-- EXERCISE DATA follows --
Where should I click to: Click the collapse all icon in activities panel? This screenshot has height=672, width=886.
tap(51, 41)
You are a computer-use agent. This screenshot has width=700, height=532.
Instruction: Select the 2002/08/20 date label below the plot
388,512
-- EXERCISE DATA concluded --
-- EXERCISE DATA follows --
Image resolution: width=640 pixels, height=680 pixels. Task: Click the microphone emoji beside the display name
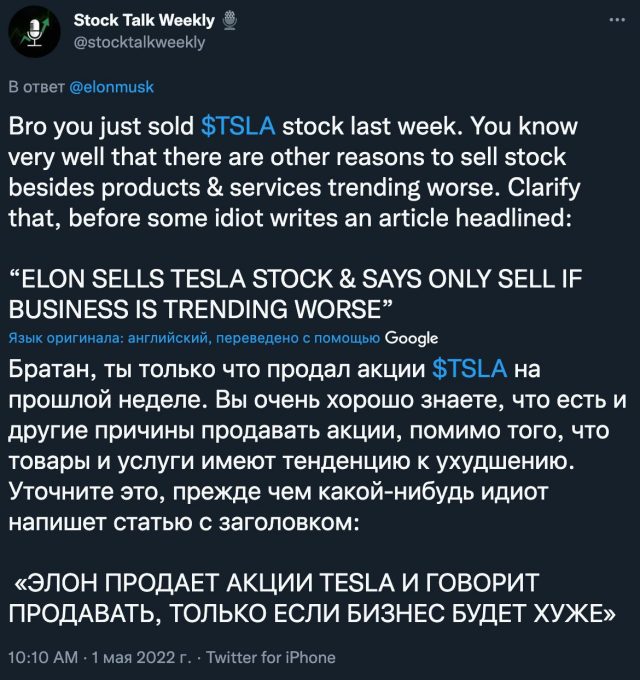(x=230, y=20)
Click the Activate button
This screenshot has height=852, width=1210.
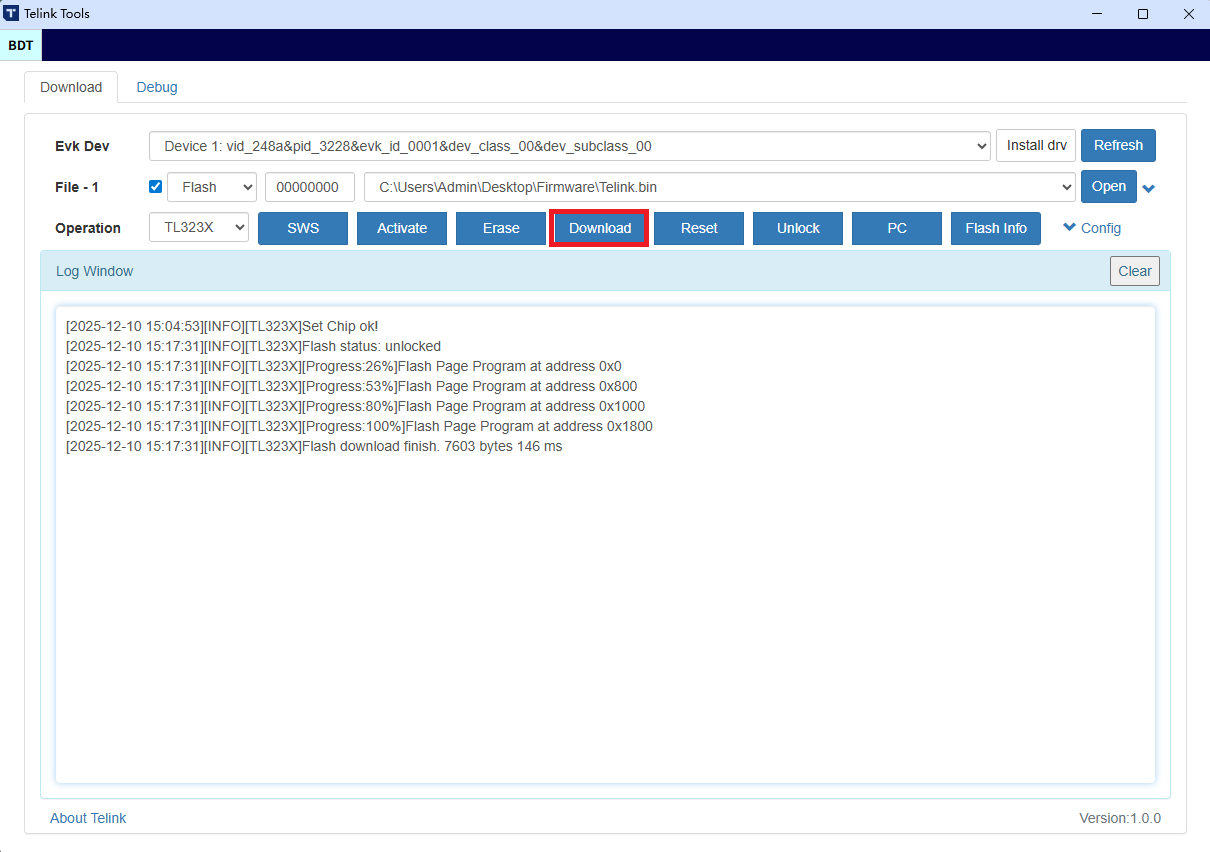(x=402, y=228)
-- EXERCISE DATA concluded --
EXERCISE AIM ▸ Copy word for word the stretch of entries above from the line that has "Where should I" through the line that has "You are a computer-use", both ends included, and nothing outside it.

SOLUTION BELOW ▸
Where should I click to: Click the collapse all icon in activities panel? This screenshot has height=672, width=886.
tap(51, 41)
You are a computer-use agent. This screenshot has width=700, height=532.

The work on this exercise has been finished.